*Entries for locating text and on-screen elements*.
========

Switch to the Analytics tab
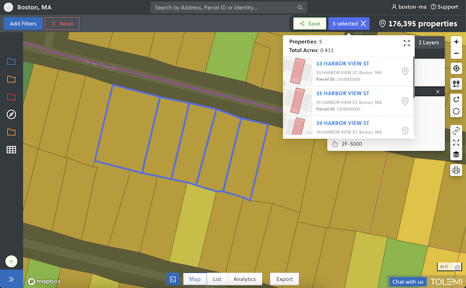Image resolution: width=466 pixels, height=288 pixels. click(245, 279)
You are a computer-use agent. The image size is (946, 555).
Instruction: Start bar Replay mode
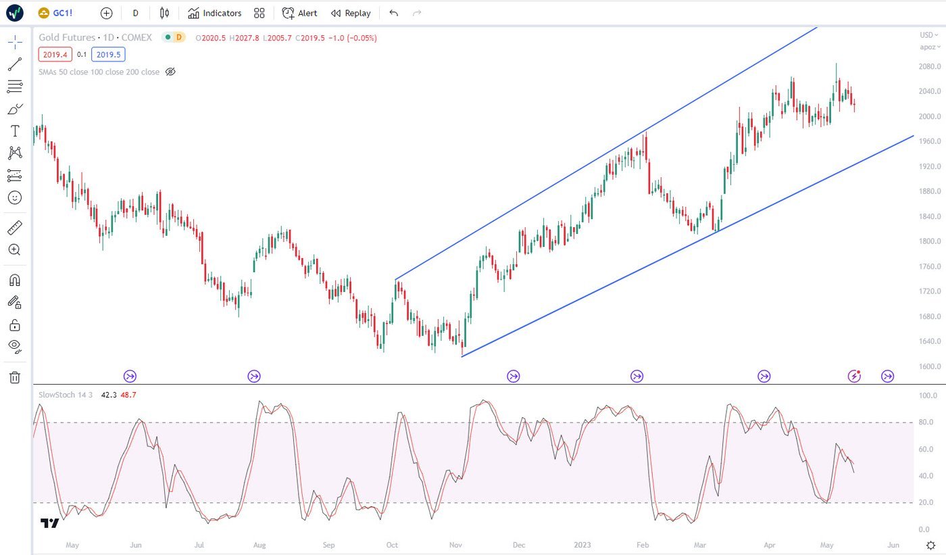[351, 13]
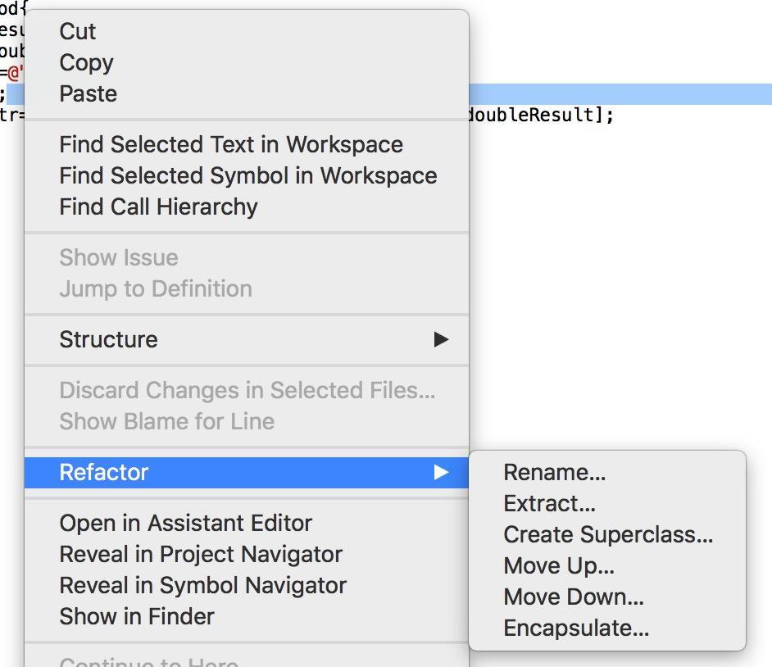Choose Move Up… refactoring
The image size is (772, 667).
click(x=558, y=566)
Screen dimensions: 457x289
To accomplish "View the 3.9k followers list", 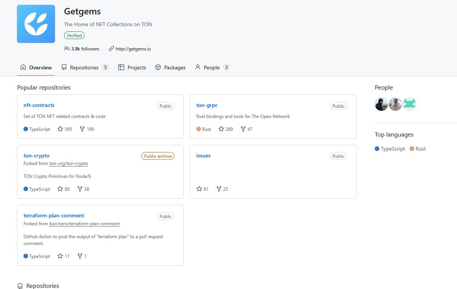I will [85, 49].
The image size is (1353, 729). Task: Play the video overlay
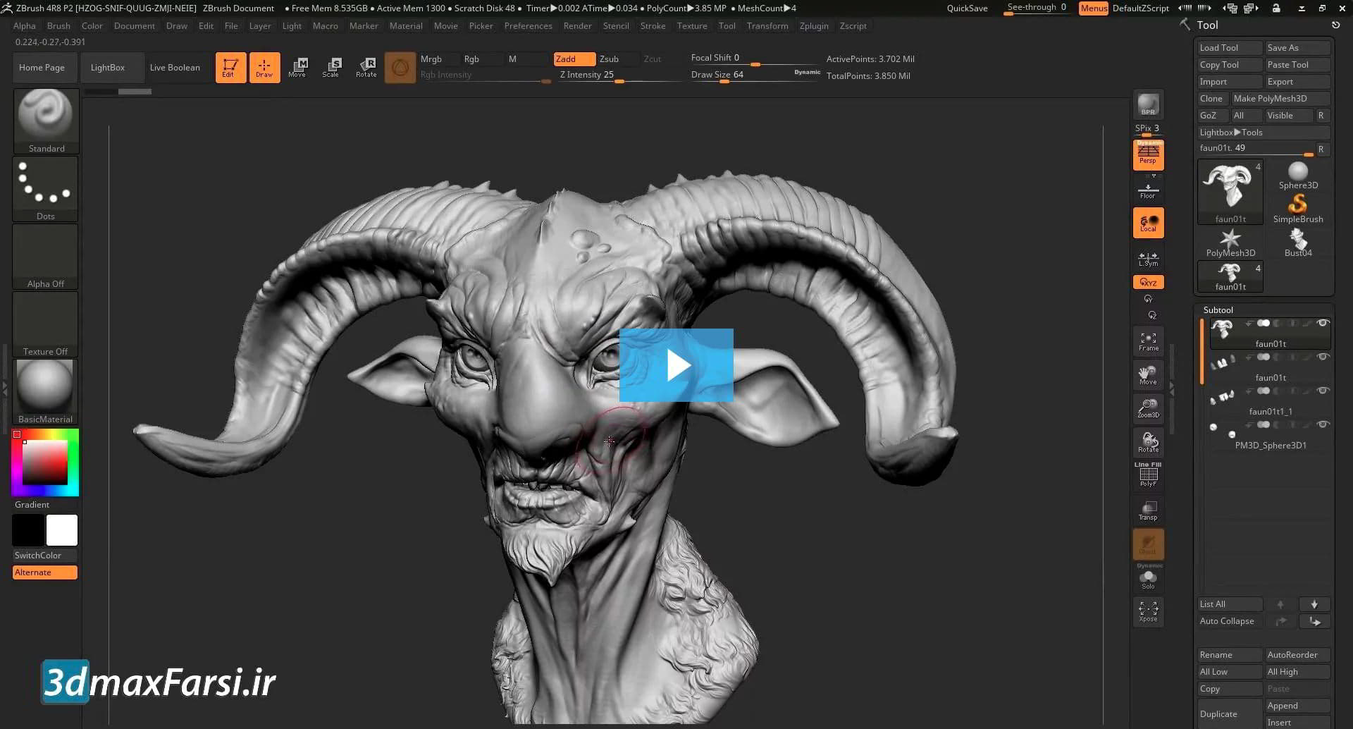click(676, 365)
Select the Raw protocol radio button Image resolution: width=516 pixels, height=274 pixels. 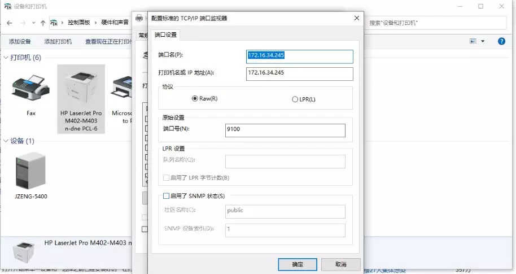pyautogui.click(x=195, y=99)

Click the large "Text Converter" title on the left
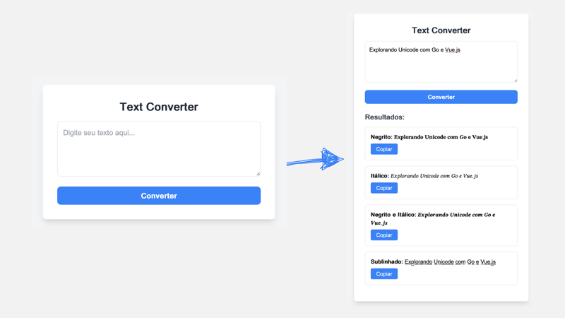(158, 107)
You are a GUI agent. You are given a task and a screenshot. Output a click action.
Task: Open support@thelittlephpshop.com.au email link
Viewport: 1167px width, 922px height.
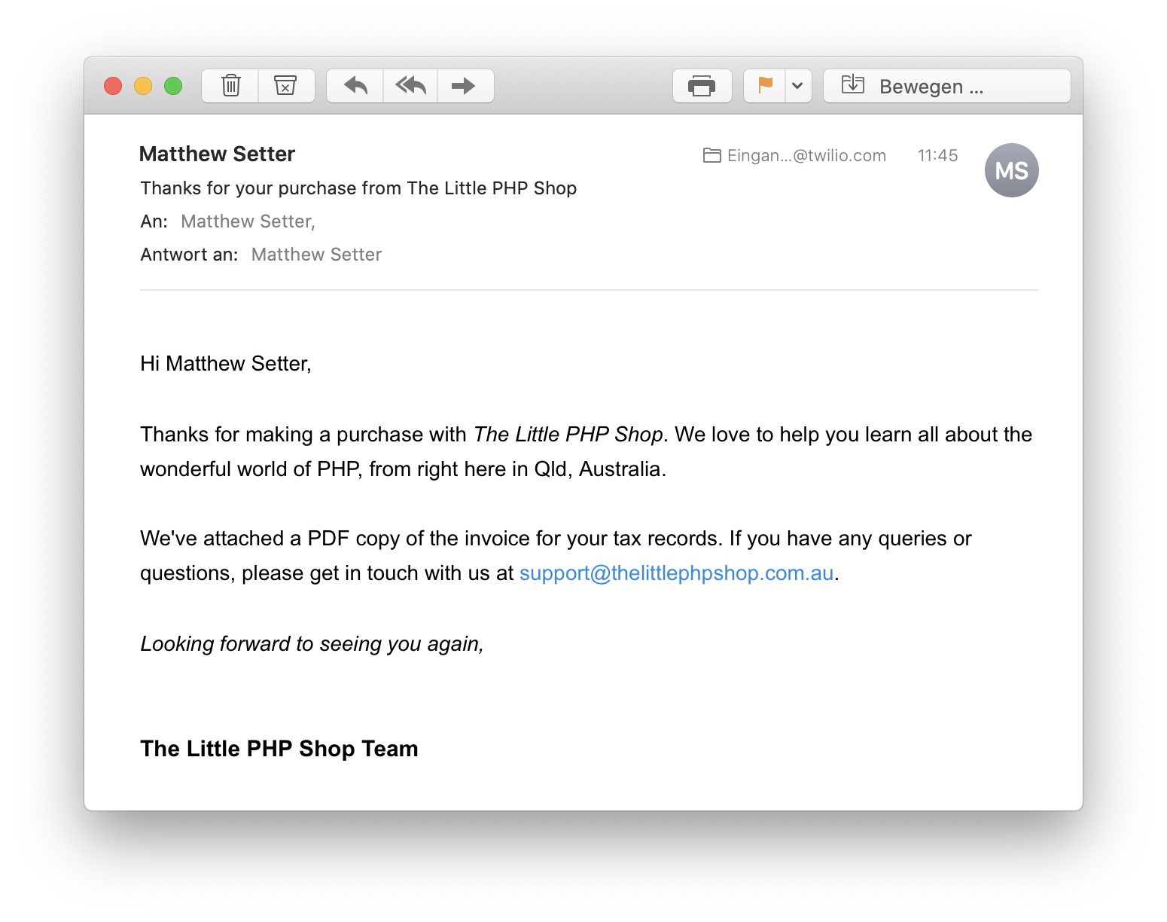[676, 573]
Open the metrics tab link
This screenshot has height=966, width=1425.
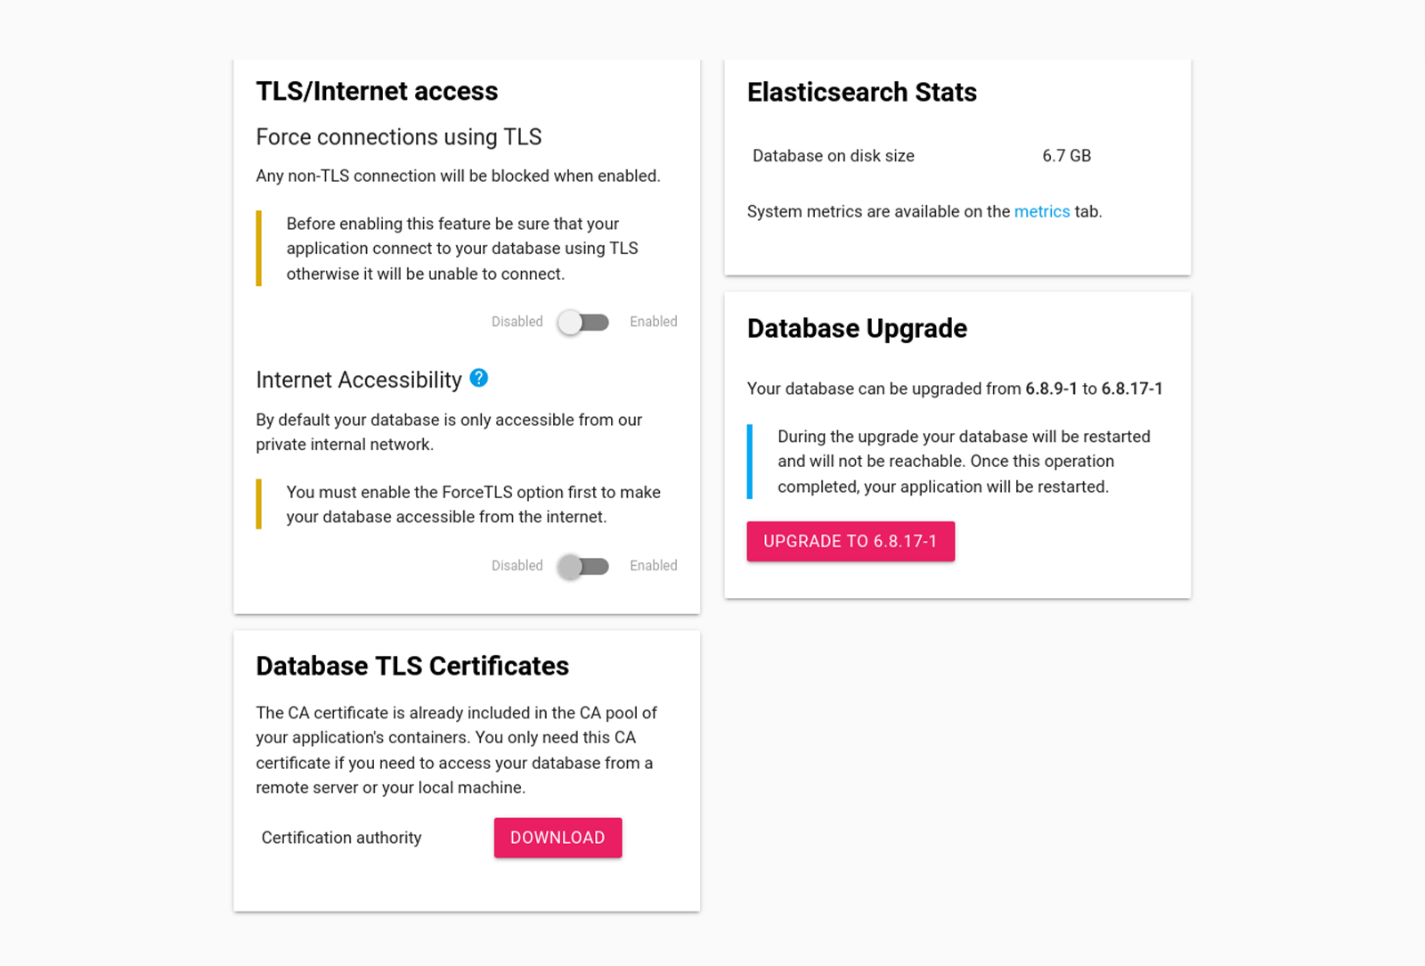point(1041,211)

========

*GIVEN REQUEST*. Pull every line from the data above that contains the word "agent", and copy each line unchanged.

*EXERCISE ANSWER*.
You are a computer-use agent. The image size is (946, 555).
You are a GUI agent. You are given a task and a screenshot. Output a click action.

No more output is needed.